[EXERCISE GOAL]: The lines to copy run from the one containing "You are a GUI" to the very end of the records; give them exactly, and only them, without pictures.
** MATERIAL SUPPLIED follows **
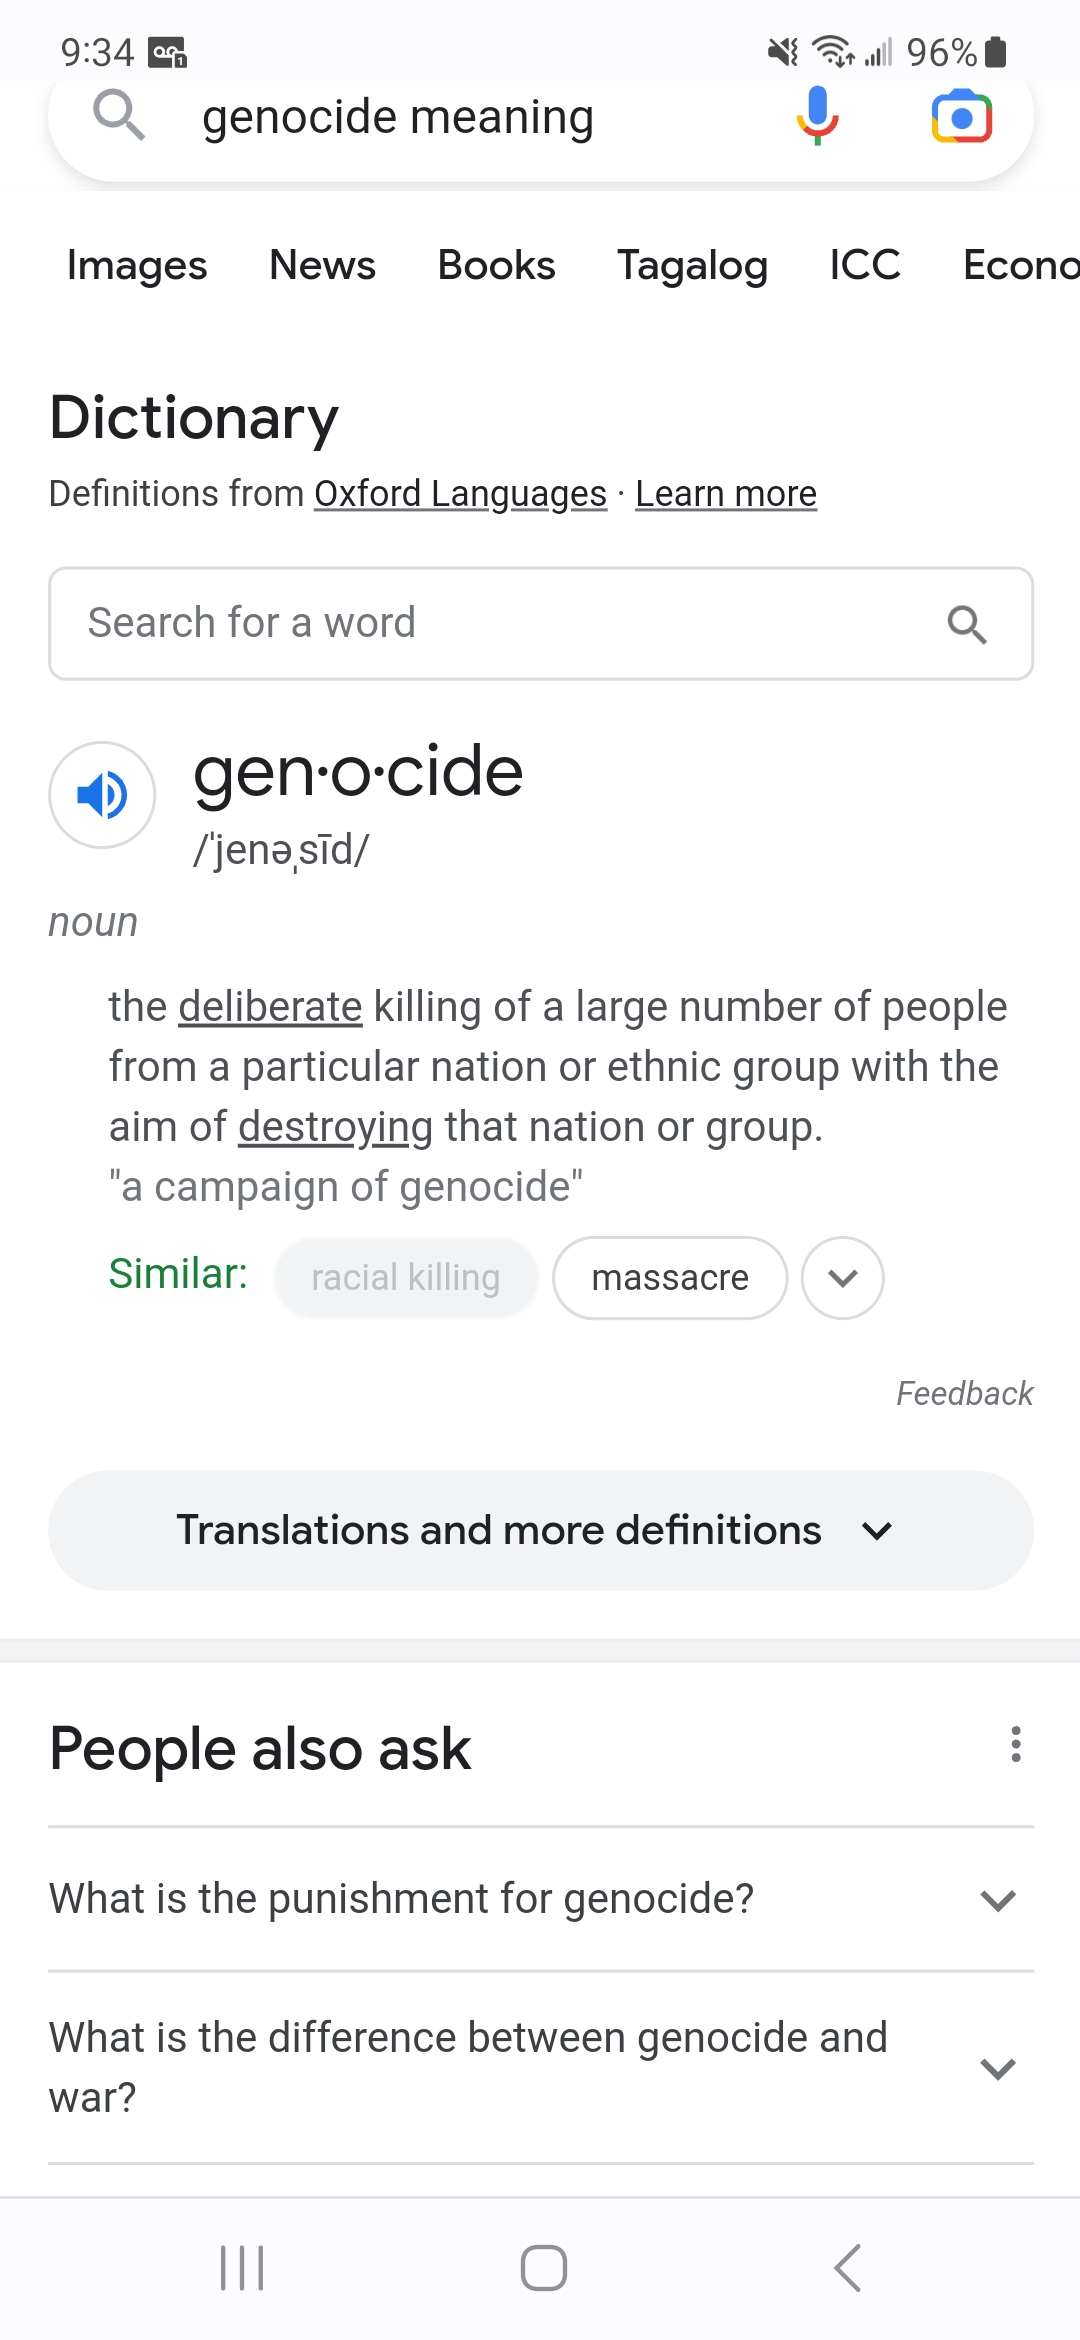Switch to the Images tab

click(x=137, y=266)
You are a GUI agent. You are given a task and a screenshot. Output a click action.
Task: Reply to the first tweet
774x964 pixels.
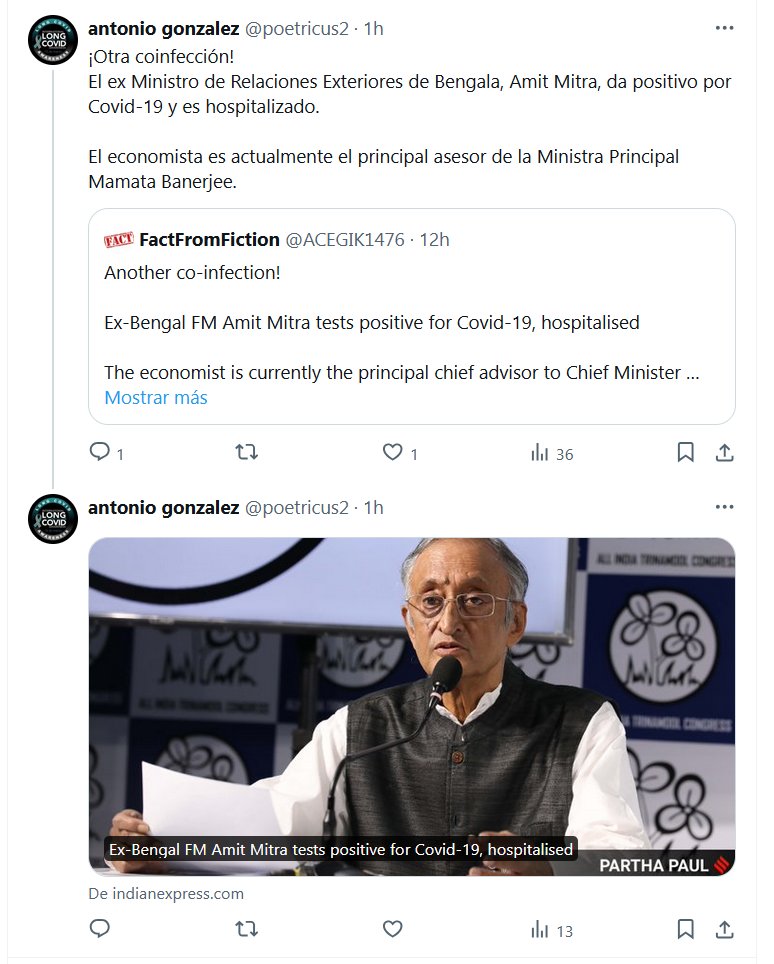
** End of MATERIAL SUPPLIED **
[ANSWER TO THIS TASK]:
You are a GUI agent. You are given a task and a screenshot. Output a click action.
Task: Reply to the first tweet
774x964 pixels.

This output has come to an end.